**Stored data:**
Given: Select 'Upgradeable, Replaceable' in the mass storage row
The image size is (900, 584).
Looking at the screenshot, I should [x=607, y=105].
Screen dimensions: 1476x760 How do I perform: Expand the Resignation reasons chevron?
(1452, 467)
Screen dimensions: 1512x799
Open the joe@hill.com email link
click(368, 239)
--
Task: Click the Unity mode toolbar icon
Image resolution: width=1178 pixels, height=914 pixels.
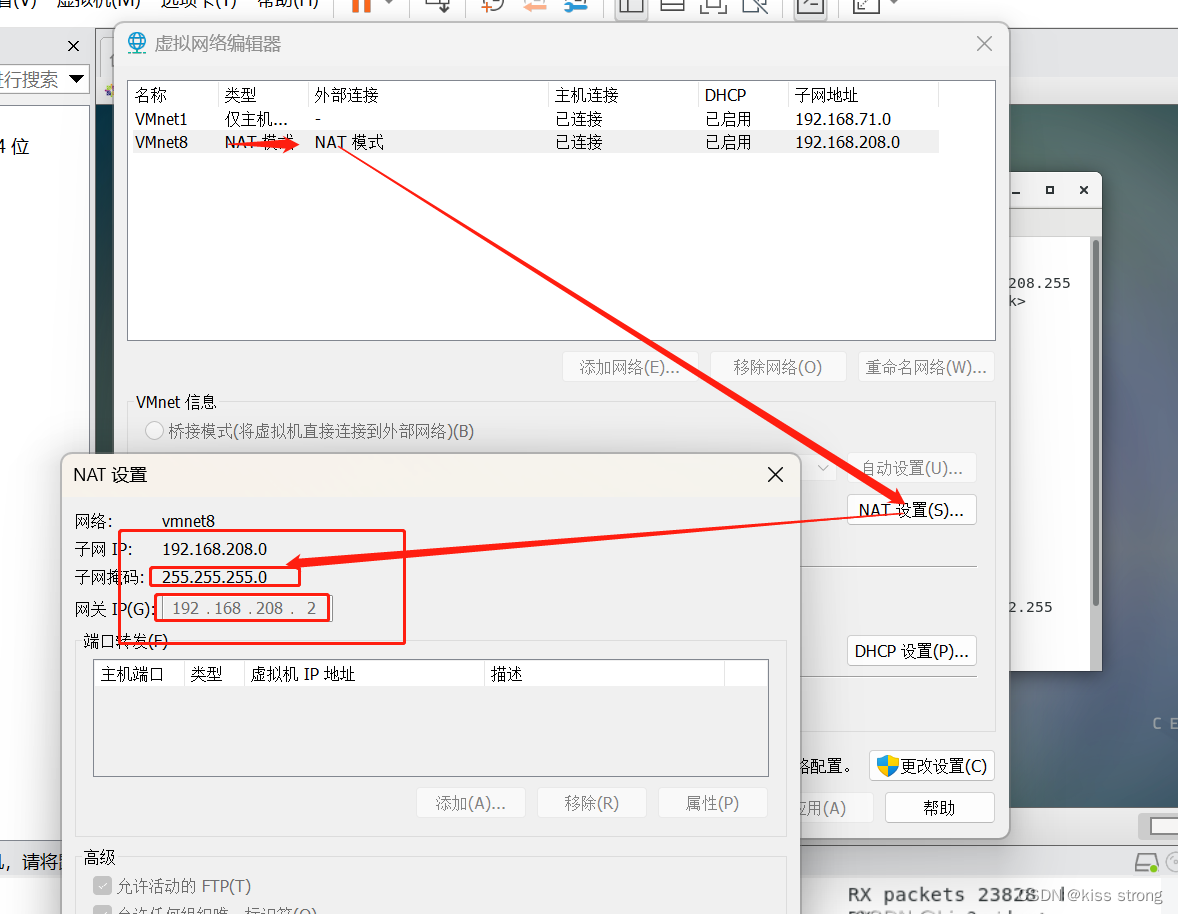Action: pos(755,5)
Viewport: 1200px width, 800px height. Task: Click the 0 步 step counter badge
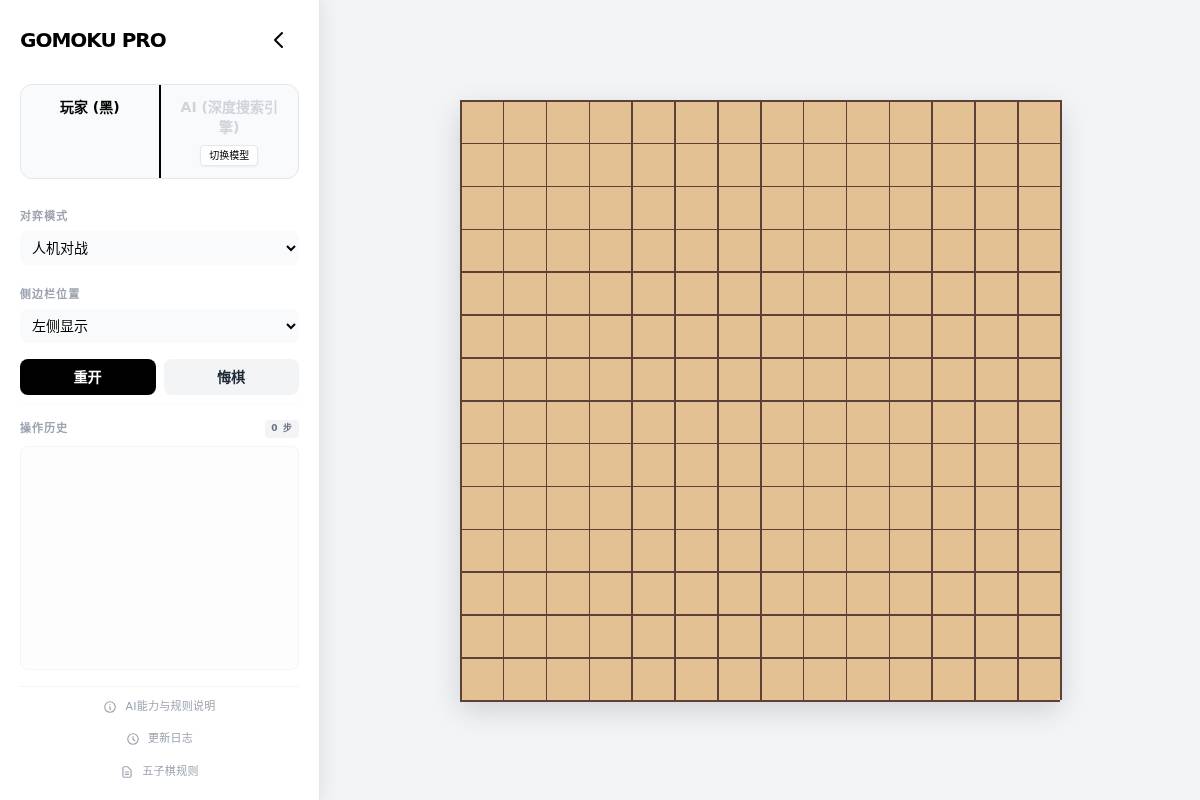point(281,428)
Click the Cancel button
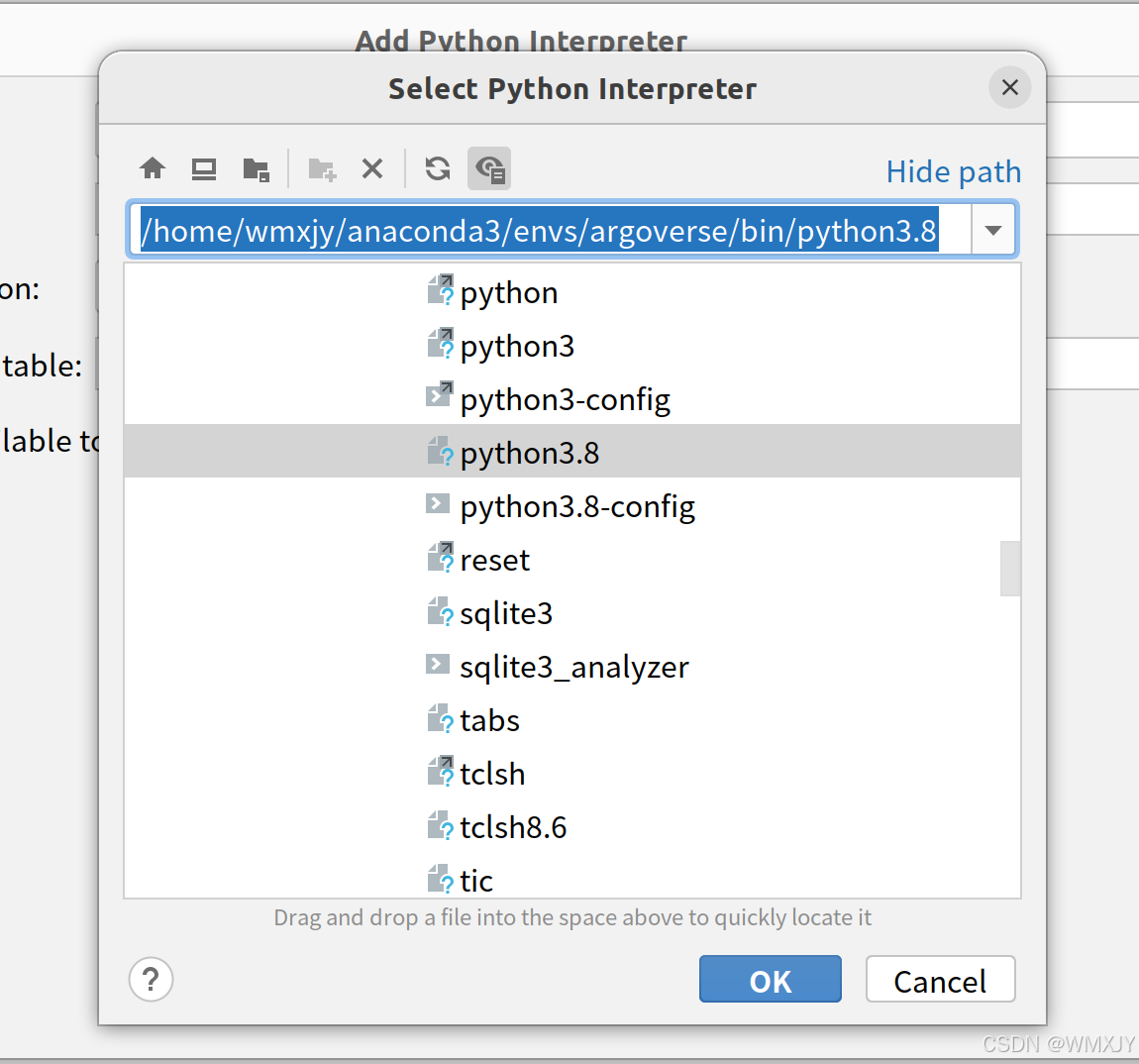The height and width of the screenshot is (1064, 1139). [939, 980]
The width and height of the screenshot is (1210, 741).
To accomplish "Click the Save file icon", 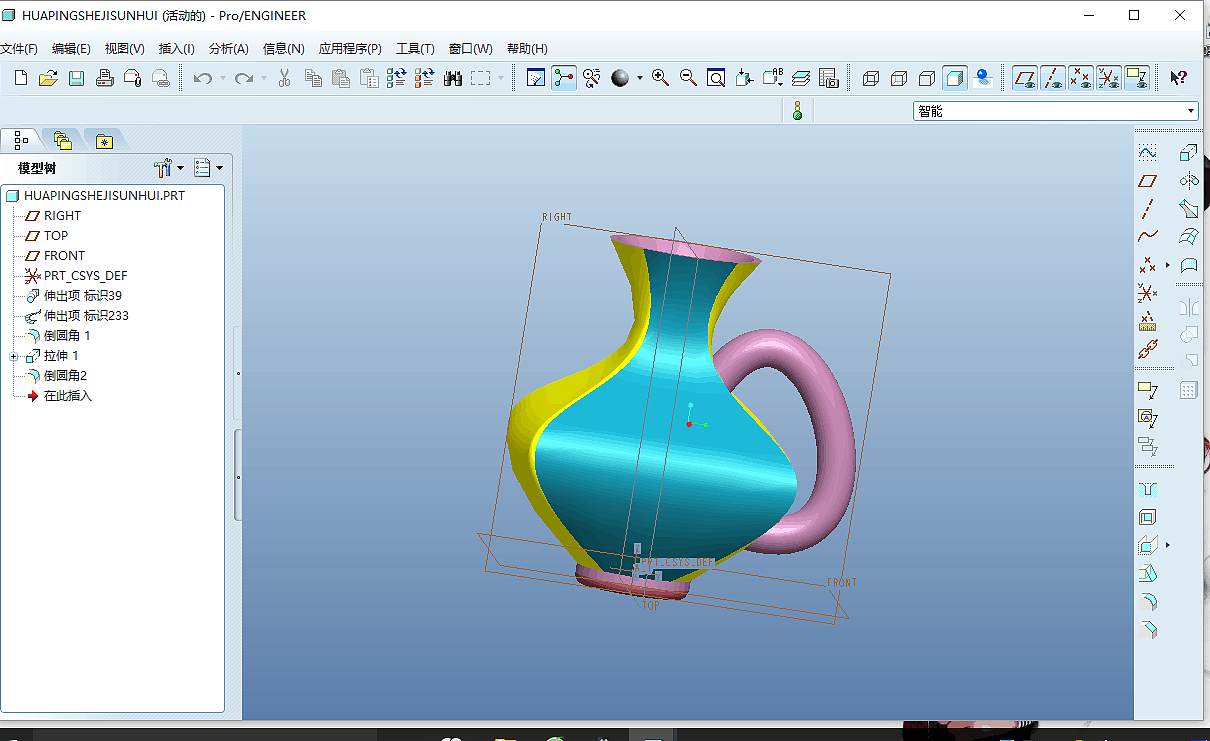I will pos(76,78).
* * *
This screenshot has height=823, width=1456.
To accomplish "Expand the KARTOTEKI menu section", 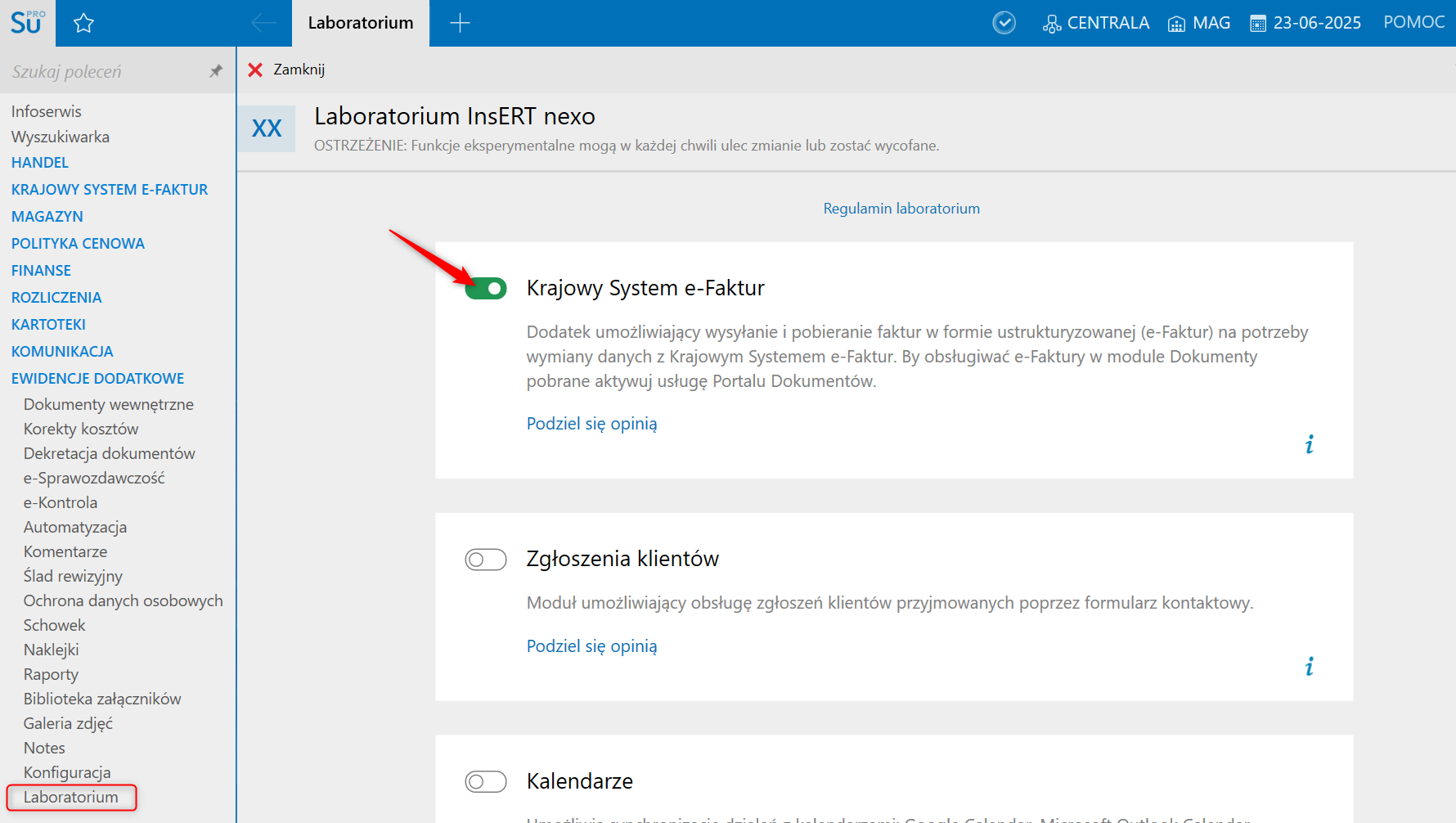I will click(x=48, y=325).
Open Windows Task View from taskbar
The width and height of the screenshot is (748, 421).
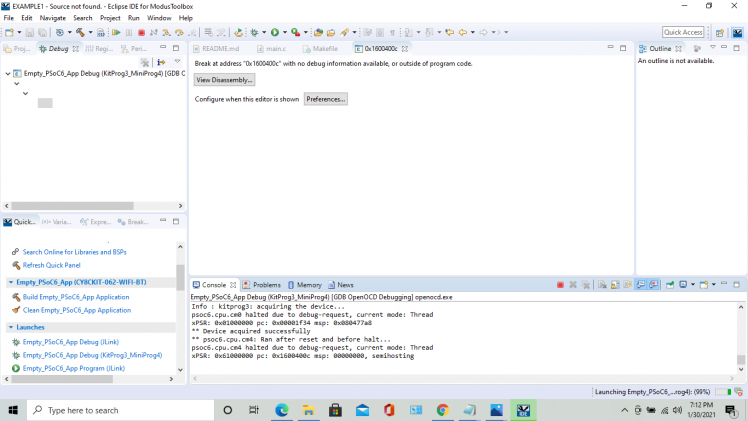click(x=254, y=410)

**TO DO:**
Above, find the line with "Image resolution: width=1178"; copy it and every line down to the line with "The width and height of the screenshot is (1210, 741).", exactly and both included, but no pictures.

**TASK RESULT:**
Image resolution: width=1178 pixels, height=914 pixels.
Action: pos(755,5)
Viewport: 1200px width, 800px height. Task: Click the 0 步 step counter badge
point(281,428)
Click the Cancel button
The height and width of the screenshot is (1064, 1139). [939, 980]
The width and height of the screenshot is (1210, 741).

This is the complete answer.